● Exercise details: Within the records below, find each line that holds the string "target", then copy it.

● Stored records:
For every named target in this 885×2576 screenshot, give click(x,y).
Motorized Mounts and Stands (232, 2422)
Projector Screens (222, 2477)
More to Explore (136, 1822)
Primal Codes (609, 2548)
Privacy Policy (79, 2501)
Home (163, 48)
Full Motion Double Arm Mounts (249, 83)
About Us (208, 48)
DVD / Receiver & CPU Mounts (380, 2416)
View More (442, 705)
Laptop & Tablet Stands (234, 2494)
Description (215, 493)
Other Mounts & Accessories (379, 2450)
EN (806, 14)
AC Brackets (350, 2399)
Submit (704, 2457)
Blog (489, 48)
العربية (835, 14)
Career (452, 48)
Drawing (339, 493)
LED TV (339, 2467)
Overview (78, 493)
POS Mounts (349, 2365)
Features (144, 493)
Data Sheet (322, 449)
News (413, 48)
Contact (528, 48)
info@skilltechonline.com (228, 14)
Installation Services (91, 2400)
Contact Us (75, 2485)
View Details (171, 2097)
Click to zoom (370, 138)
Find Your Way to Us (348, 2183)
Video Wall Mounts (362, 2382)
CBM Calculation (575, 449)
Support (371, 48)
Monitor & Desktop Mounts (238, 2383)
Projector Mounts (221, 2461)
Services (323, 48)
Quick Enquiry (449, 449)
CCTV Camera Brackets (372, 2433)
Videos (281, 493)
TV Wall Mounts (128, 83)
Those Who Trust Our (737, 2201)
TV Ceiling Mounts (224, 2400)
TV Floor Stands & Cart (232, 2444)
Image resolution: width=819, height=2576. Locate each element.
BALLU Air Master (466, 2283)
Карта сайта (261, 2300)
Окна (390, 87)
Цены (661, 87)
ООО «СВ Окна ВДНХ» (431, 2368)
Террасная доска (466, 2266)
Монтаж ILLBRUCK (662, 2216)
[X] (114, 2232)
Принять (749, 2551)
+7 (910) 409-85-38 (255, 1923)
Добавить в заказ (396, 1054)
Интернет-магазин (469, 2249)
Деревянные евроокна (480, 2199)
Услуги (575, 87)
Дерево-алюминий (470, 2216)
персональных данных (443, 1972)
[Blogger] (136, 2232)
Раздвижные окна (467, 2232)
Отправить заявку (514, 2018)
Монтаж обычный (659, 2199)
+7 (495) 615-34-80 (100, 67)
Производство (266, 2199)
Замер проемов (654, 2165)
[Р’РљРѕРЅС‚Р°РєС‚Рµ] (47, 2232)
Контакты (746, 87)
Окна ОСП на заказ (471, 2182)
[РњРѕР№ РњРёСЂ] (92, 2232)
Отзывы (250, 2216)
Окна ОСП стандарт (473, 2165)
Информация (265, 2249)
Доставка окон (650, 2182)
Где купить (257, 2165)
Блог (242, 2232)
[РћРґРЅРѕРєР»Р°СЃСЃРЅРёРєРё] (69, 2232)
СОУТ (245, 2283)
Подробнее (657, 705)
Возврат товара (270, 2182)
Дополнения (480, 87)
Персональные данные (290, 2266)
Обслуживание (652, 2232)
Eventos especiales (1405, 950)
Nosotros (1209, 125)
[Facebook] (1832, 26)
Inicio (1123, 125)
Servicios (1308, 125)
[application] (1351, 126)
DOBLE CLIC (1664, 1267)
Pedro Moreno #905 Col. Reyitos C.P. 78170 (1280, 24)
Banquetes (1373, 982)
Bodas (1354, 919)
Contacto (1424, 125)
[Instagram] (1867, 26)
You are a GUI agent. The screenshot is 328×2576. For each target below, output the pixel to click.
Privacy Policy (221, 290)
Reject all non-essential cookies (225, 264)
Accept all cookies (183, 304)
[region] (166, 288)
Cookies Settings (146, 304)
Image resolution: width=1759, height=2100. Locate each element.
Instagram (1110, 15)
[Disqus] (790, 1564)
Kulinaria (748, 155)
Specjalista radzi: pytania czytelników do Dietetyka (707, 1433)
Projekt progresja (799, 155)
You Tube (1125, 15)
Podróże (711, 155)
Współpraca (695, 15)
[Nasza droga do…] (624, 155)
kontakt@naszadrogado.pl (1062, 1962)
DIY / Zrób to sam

● Output of the exercise:
For every named target in this 885×2576 screenshot, give click(x,y).
You are a GUI agent. The screenshot is 328×2576. For each target below, output the pixel to click.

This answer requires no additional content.